| Request |
Copy out the part of the rows that starts with the line containing "Given: Select the South" and ends with the line containing "[x=327, y=52]", both lines included, reproducing it word for word.

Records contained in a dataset
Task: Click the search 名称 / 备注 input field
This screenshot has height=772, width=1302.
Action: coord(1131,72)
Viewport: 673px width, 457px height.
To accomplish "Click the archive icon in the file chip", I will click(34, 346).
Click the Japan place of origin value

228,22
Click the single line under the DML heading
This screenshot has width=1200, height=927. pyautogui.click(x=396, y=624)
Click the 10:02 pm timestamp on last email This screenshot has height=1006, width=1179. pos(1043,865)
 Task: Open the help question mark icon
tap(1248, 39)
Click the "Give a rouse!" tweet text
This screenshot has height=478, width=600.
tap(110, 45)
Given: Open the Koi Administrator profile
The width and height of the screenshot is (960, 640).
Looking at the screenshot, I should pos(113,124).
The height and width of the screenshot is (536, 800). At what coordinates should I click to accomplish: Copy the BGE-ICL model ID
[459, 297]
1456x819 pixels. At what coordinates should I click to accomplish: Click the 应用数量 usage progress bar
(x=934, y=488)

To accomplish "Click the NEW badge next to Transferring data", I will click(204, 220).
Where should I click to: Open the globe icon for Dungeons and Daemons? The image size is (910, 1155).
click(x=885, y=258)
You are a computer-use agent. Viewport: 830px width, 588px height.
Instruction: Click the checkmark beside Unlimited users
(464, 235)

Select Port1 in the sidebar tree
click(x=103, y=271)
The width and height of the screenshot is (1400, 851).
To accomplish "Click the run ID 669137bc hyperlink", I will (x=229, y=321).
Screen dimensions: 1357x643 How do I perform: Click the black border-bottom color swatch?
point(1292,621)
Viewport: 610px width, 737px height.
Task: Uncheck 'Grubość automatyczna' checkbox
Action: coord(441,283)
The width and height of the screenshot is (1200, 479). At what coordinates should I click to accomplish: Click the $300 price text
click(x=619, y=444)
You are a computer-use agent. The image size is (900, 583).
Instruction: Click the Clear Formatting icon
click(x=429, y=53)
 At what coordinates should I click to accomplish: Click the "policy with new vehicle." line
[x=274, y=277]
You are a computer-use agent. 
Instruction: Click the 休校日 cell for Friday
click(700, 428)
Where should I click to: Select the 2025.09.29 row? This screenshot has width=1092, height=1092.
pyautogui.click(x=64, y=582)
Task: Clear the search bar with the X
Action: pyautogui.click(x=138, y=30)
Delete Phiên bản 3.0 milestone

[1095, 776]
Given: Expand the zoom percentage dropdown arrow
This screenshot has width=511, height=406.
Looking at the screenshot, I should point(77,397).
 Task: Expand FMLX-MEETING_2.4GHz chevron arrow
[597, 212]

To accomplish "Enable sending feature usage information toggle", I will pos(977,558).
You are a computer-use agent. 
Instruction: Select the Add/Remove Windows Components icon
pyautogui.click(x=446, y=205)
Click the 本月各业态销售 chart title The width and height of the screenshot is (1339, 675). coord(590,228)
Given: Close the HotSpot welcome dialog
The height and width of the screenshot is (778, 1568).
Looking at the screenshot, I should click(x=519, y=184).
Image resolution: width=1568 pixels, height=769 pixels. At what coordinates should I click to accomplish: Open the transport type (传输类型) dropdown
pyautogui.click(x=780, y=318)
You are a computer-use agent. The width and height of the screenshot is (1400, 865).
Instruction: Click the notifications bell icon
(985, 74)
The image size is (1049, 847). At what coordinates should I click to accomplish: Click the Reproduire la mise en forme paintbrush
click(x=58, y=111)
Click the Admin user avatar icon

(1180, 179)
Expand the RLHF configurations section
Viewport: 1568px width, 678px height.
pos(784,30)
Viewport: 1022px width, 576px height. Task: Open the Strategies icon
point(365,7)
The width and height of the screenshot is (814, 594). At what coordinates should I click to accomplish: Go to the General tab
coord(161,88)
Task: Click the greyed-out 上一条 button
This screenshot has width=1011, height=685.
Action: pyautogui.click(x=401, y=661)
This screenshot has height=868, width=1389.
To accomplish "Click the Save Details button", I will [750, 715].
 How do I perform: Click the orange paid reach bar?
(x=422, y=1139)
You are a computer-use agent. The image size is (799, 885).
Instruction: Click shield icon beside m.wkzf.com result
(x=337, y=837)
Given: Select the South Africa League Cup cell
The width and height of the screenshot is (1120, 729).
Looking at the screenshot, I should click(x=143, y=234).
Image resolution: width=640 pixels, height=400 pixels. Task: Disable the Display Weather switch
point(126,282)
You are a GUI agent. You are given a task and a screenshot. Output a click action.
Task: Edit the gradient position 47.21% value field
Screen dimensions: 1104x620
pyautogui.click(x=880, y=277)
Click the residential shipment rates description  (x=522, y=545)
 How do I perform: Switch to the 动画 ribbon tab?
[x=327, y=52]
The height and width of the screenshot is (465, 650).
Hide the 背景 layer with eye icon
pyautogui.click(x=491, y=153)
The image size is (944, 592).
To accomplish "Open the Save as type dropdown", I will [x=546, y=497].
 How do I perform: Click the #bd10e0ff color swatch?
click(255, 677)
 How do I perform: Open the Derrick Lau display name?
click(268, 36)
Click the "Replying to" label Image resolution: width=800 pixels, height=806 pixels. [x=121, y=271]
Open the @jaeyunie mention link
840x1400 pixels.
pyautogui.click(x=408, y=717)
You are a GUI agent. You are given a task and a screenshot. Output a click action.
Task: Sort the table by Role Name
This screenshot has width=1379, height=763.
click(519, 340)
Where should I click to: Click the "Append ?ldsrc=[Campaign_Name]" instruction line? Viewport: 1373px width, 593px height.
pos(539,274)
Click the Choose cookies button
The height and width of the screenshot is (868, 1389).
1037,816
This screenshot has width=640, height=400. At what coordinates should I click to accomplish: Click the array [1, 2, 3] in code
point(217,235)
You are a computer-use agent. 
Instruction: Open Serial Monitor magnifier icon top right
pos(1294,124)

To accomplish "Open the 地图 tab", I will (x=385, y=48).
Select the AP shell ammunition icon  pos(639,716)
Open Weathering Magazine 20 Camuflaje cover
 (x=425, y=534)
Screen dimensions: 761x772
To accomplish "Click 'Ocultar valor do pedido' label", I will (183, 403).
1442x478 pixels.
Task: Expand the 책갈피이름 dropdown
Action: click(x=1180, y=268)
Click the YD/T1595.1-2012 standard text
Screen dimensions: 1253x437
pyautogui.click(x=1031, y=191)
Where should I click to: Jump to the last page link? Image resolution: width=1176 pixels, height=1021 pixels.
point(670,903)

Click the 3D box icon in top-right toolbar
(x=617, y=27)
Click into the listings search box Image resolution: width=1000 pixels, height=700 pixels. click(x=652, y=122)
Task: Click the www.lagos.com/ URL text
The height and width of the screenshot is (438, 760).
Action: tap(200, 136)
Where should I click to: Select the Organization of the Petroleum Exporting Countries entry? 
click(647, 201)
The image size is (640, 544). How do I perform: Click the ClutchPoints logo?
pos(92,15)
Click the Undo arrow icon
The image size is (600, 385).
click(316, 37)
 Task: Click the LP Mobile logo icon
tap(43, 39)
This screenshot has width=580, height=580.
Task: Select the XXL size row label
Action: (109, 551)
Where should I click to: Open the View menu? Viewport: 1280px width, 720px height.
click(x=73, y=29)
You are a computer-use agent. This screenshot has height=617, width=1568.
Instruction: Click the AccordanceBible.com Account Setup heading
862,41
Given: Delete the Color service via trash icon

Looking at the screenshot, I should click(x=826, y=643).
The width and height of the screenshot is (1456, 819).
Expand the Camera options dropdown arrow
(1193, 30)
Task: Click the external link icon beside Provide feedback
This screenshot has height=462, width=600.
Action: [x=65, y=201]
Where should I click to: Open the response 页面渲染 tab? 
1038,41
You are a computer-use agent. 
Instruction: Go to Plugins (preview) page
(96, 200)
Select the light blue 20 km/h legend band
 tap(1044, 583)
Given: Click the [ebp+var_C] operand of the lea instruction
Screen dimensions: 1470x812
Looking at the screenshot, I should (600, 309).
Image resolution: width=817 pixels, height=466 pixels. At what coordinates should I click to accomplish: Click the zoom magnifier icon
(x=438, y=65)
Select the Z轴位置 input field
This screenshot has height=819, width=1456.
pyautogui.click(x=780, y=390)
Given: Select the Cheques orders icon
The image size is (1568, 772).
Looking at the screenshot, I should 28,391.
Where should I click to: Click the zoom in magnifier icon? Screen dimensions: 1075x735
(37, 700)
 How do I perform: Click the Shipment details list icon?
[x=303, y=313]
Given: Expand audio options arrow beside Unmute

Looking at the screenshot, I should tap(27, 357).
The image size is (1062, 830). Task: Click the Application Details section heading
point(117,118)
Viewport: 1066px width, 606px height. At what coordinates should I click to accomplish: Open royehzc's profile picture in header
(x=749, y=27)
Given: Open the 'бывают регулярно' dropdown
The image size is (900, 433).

| Written solution |
Given: Select the South Africa League Cup cell
The width and height of the screenshot is (1120, 729).
Looking at the screenshot, I should click(x=143, y=234).
Image resolution: width=640 pixels, height=400 pixels. Task: Disable the Display Weather switch
point(126,282)
You are a GUI agent. You are given a task and a screenshot. Output a click action.
Task: Edit the gradient position 47.21% value field
Screen dimensions: 1104x620
pyautogui.click(x=880, y=277)
Click the residential shipment rates description  (x=522, y=545)
 How do I perform: Switch to the 动画 ribbon tab?
[x=327, y=52]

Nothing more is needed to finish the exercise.